Big Data is not only about storing large volume of data but enabling analysis on this data to derive intelligence is the most important part which will provide us wisdom to take right decision.

With the announcement of Pivotal Gemfire XD it closed loop analytics with Hadoop. Pivotal released Pivotal HD 2.0 on 2014-09-15 , the company's supported version of Apache Hadoop 2.2, along with an additional tool for real-time analytics support with the general availability of GemFire XD, an in-memory database application. The company's integration of GemFire XD with Pivotal HD 2.0 is meant to deliver Business Data Lake (BDL) architecture for the enterprise.[2]

With release of Pivotal Gemfire XD 1.3.0[3] on 2014-09-15.

Version Release Date
1.4.1 2015-04-30
1.4.0 2015-01-07
1.3.1 2014-11-24
1.3.0 2014-05-15

Feature Comparison

GemFire XD and traditional relational databases

GemFire XD has little administrative requirements and no scaling limitations, and offers an alternative to the traditional, centralized database architecture.

  1. GemFire XD data can be partitioned and/or replicated in memory across a cluster of machines. In some respects, this is similar to embedding a database like Derby, except that the data can be managed primarily in memory, replicated for high availability, and partitioned for scale. Data can be managed either in an embedded fashion (collocated in the application server JVM) or managed in standalone JVMs.
  1. Unlike traditional databases, not all operations with GemFire XD are constrained by ACID properties. Instead, GemFire XD provides this control to the control to application designers, who can choose ACID constraints based on performance, availability, and consistency requirements.

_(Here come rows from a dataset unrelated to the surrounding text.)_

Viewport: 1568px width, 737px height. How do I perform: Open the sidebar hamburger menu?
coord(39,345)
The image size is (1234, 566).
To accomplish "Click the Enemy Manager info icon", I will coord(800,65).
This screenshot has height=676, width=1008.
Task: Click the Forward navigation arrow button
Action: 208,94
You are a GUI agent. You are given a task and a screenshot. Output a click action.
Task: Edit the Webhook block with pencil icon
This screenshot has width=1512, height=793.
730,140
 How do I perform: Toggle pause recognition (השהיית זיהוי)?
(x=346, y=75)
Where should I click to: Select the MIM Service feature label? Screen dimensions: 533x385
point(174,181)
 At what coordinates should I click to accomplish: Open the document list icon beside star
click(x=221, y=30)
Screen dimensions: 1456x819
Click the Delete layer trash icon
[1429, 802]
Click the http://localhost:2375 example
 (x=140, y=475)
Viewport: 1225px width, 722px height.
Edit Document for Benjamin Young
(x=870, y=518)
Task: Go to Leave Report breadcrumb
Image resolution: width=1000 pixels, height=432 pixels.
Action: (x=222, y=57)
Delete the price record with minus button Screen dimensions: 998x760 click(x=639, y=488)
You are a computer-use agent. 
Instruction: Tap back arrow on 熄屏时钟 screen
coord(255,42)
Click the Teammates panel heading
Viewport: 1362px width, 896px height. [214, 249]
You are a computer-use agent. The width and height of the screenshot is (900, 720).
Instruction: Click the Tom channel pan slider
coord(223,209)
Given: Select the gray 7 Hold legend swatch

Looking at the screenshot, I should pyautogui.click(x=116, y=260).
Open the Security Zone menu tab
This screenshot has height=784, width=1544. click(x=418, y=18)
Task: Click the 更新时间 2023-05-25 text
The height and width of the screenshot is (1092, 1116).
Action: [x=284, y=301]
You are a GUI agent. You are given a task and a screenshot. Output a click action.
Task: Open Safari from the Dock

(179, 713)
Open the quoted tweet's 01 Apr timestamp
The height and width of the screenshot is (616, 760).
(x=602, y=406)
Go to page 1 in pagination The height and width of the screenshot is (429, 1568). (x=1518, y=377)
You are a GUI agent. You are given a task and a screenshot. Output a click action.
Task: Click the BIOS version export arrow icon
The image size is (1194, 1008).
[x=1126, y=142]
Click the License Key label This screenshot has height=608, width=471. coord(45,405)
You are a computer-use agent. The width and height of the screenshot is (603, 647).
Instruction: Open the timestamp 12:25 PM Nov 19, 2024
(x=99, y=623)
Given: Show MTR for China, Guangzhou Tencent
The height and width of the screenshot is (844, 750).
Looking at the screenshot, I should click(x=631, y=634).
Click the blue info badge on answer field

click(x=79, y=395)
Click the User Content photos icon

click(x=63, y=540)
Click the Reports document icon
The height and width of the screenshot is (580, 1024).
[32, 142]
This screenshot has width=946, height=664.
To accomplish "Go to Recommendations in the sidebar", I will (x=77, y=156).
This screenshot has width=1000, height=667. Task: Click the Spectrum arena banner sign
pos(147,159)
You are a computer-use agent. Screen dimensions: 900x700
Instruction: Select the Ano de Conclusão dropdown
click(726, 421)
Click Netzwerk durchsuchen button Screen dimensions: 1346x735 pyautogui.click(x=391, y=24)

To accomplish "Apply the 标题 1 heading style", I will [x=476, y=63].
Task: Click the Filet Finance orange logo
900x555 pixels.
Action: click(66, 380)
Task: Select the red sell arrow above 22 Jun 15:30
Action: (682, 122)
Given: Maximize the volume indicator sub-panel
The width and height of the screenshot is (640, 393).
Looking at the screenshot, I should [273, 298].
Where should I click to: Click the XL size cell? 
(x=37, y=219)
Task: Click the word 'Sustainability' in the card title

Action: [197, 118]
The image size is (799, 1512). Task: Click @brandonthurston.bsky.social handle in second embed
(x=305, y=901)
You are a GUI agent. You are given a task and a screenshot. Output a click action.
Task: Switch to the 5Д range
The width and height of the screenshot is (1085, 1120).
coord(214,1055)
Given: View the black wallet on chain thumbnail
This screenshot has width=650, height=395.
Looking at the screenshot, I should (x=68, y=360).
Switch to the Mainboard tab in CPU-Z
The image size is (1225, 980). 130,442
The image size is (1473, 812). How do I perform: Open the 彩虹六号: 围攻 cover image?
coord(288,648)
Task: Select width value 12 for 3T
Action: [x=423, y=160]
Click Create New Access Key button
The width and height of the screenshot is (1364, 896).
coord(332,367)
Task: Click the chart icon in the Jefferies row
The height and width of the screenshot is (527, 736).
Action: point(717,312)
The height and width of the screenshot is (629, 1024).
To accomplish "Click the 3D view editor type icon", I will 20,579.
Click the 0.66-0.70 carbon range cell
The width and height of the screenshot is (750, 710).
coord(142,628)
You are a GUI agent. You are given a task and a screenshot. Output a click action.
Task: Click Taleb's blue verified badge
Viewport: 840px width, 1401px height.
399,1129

Although data consistency and data integrity are key element of the GemFire XD design, the design assumes access to abundant memory and relaxes some of the transactional properties.

GemFire XD and Pivotal GemFire

  1. GemFire XD incorporates a more sophisticated SQL query engine that compiles a query plan into byte code.
  2. GemFire XD also has a much more sophisticated cost-based optimizer.
  3. The configuration and deployment model for GemFire XD is simpler and is designed to be intuitive to anyone having experience with relational database systems.
  4. GemFire XD is based on standards such as SQL, JDBC, and ODBC making it very straightforward to adopt in existing applications that use relational databases.

GemFire XD and other in-memory databases

Many in-memory database offerings were designed to keep all data in memory in a single process space. Although many support replication for failover, they are similar to relational databases where all updates are routed through a single primary process. The design of such systems does not support partitioning data sets across a servers, and does not allow the cluster size to grow or shrink at runtime. Databases of this type are best suited when the data set size is small and the concurrent access requirements are modest.

In contrast, GemFire XD data and processing can be distributed to as many servers as are required to handle the volume and load at a given time.

GemFire XD and other cloud or NoSQL databases

NoSQL and cloud databases provide scalability and high availability properties for Web applications, but they typically do so at the expense of data consistency. Products such as Amazon's Dynamo use an eventually consistent transaction model, while others allow only a single entry update as part of a transaction.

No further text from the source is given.